Firstly a spat this morning about how CAMRA is supposedly supporting Brexit and a subsequent stream of CAMRA bashing and quite a number of age related hate posts. Funny how we all know what sort of things are completely unacceptable to say openly and we are pounced on for the slightest transgression, but when it comes to CAMRA, it seems all rules are suspended and ageism is deemed by many to be unremarked and tolerable. On the substance of the matter, CAMRA centrally may have at best expressed something badly and at worst been incompetent, but surely a little show of moderation in responding to this would be better? Yes us over sixties may well all be "c*nts", but I've news for the young - that's the direction you are headed in too and trust me, things will look a lot different when you get there - though getting some practice in for your future role might be beneficial I suppose.
This leads me on to my second thing. At the Manchester Beer and Cider Festival I had a long conversation with John Keeling (ex Fullers), not only about the sale to Asahi, but what might be done to protect cask beer in light of falling market share. I posted a small summary of it on Twitter:
This makes a lot of sense as it isn't price per se that makes brewing cask beer unattractive - it is brewer's margin. As John Keeling explained it to me, 100,000 barrels at (say) 20p a pint less duty is big bucks for a brewer. Brewing more of it in such a case would suddenly make commercial sense. I think he is on to something here and CAMRA should explore this further.Better to campaign for a preferential duty rate for cask beer on the basis it is an endangered indigenous product perhaps? @FullersJohn makes a good case for this to encourage more cask production and increase brewers margin on the product.— Tandleman (@tandleman) February 18, 2019
I liked too a tweet about a pub not a million miles form my London place.

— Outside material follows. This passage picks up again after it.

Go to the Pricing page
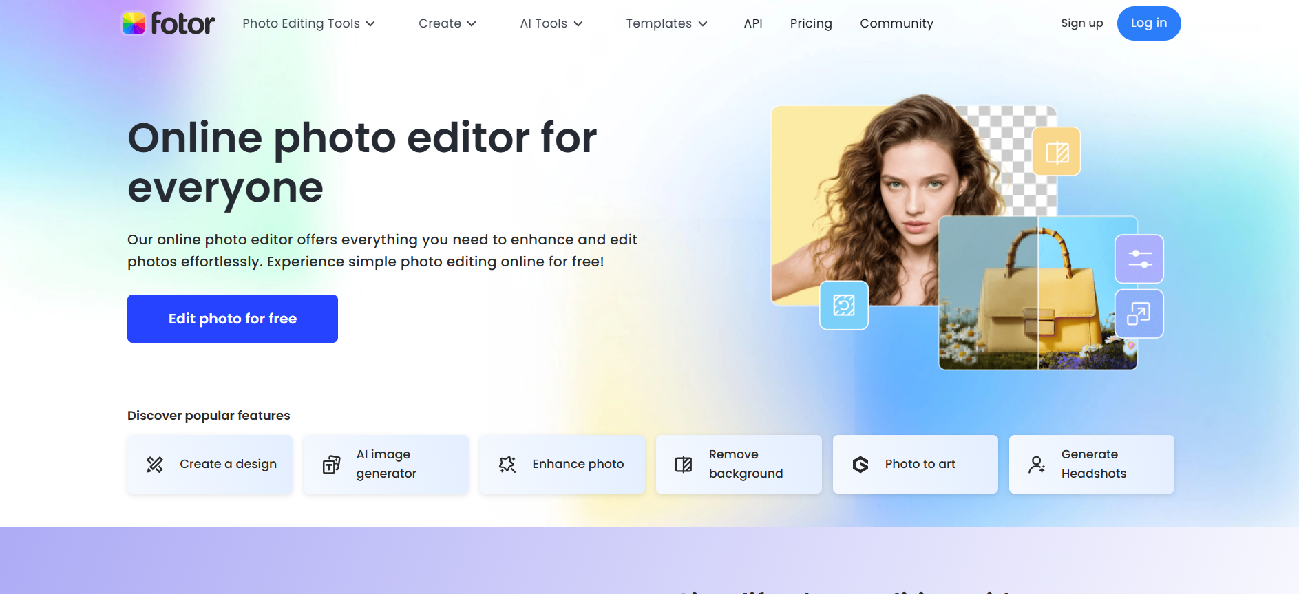1299x594 pixels. coord(811,23)
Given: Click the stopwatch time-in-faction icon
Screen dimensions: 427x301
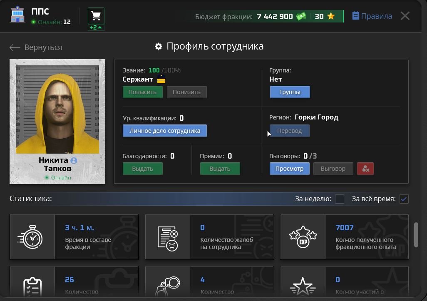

The East London Advertiser highlights the case of a pub which has live music and has successfully applied to have a deed of easement agreement to prevent future complaints about noise from live music when a new block of flats is built nearby. This is a good thing. To my mind if you buy a flat next to a pub that has loud live music, then that's your lookout. Affecting the business of a venue by complaining about noise that was there before you showed up is pretty unfair in my view, so good for Tower Hamlets. Others will hopefully copy.
The last thing that caught my eye was the somewhat surprising news that after only a year in the job, CAMRA is losing its Chairman Jackie Parker.
Is there more to this than meets the eye? Dunno, but that may well come out, one way or another, in Dundee at the AGM and Conference.CAMRA has announced its new chairman elect: Nik Antona will take on leadership of the organisation following the @CAMRA_AGM in April 2019.— CAMRA (@CAMRA_Official) February 18, 2019
Nik takes over from Jackie Parker, who is stepping down after a year in the role, and after nine years as a National Executive member. pic.twitter.com/yC9ITfqD1m
Right. Having got that off my chest, back to More Beer editing.
Hopefully more posts next week when my magazine has gone to bed.
Meantime off to London tomorrow for a few days, with a visit to Canterbury on the side.